Lorsque le Maroc a atteint la demi-finale d'une Coupe du monde à Qatar 2022, en tant que première nation africaine et arabe à y parvenir, c'était plus qu'une sensation – c'était le début d'une ère. Quatre ans plus tard, la « génération dorée » autour du capitaine Achraf Hakimi fait face à la prochaine grande épreuve : à la Coupe du monde 2026 aux États-Unis, au Canada et au Mexique, les « Lions de l'Atlas » veulent prouver que leur conte de fées de Doha n'était pas un hasard, mais le prélude à une position durable parmi l'élite mondiale.
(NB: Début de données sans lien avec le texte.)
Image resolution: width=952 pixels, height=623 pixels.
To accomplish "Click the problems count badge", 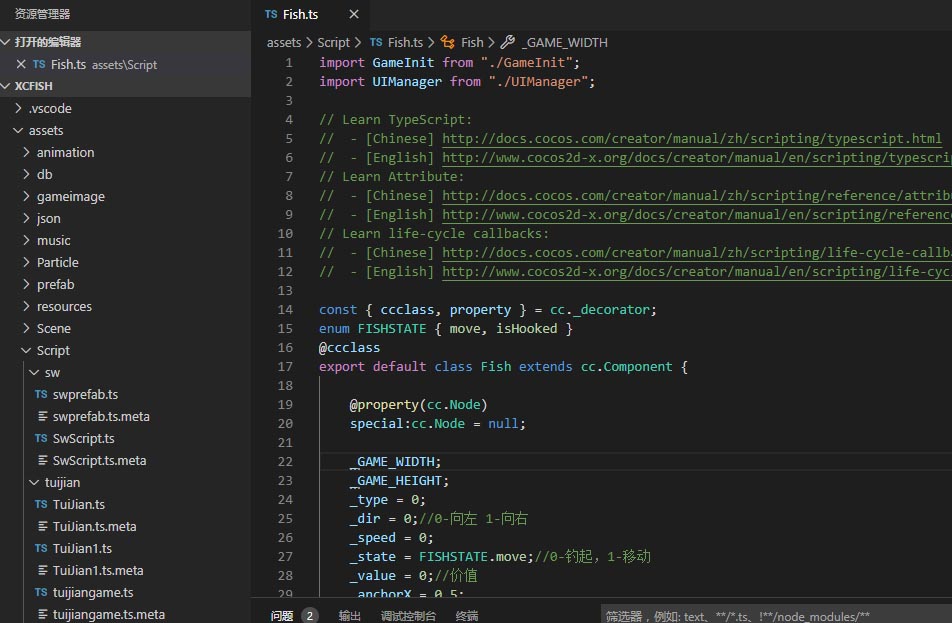I will click(310, 616).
Au centre de cette équipe se trouve Achraf Hakimi, le latéral droit du Paris Saint-Germain. À ses 27 ans, le natif de Madrid a atteint la maturité footballistique idéale. Hakimi n'est pas seulement l'un des meilleurs arrières latéraux du monde, mais aussi l'ambassadeur émotionnel d'une génération qui a transformé le football marocain à jamais. Son but contre l'Espagne en huitièmes de finale 2022 – ce cheeky panenka – est devenu le symbole de cette nouvelle assurance.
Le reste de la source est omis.